Born in 1015, son of the chieftain Sigurd Syr, he soon experienced warfare – already as a 15-year old, he participated in the Battle of Stiklestad. 

His constant participation in battles continued until he died in the Norwegian invasion of England in 1066. Many experts see his death as the end of the Viking Age.

Personal life and striking appearance

Harald Hardrada was often described as a very tall and strong man, taller and stronger than the average – according to some sources, he was seven feet tall! 

He was light-haired, with a light beard and mustache, with large hands and feet. Some find that he was a typical representation of most people's mental image of Vikings – strong and big built, tall, light-haired, and bearded. 

In addition to that, his name Hardrada, meaning something similar to "stern," "rough," or "hard," just added to that image.

He was married twice. Firstly, he was married to princess Elisiv of Kyiv. They had two daughters, Ingegerd and Maria, and possibly more children. 

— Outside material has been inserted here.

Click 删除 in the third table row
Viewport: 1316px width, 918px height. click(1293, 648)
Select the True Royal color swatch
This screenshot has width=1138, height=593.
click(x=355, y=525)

His second marriage was with Tora Torbergsdatter. This marriage causes disputes among historians, as Harald was still married to Elisiv when he entered his second marriage, which would make it a bigamous marriage. 

However, according to some sources, such a marriage was possible in 11th century Norway. However, only Elisiv, as the first wife, had the title of the Queen. 

Harald had two sons with Tora, Magnus II and Olaf III. They both reigned as kings of Norway. Harald and Tora may have had more children.

Harald participated in battles in the Mediterranean area, Asia Minor, and the Byzantine Empire. Photo: saramarses / Pixabay

Successful military career

Harald's military career began quite early – his half-brother Olaf came to Norway after two years of exile to reclaim the throne. Hence, 15-year-old Harald gathered 600 men and departed to help his half-brother in this attempt. 

Harald and Olaf fought against Cnut the Great and his army in the famous Battle of Stiklestad, but they were defeated, and Harald was forced to flee. 

Despite the defeat and the very young age at the time of the battle, Harald's military talent was noticed and described as remarkable.

The defeat made Harald and his men move to Kievan Rus', where he was made captain of Prince Yaroslav's forces. Prince Yaroslav was a distant family member and badly needed good military leaders, so Harald was the perfect fit.

His successful military career did not end at this point. After that, Harald moved to Constantinople in the mid-1030s, where he joined the elite unit of the Byzantine Army, the Varangian Guard. 

Very soon after joining the Guard, Harald became the leader. He fought battles in a very wide region – the Mediterranean area, Asia Minor, and the Byzantine Empire. He was recognized as a very successful and competent military leader.

Harald Hardrada as the king

Harald wanted to reclaim the Norwegian throne in 1045. Norway at the time was ruled by Olaf's son Magnus the Good. After some attempts to join forces with Sweyn Estridsson of Denmark, Harald avoided war and finally came to terms with King Magnus the Good. 

They agreed that they would jointly rule Norway, and Harald would share half of his wealth with Magnus, who was facing financial problems at the time. 

On the other hand, Harald could offer a healthy portion of the wealth he accumulated in numerous battles during his long and successful military career.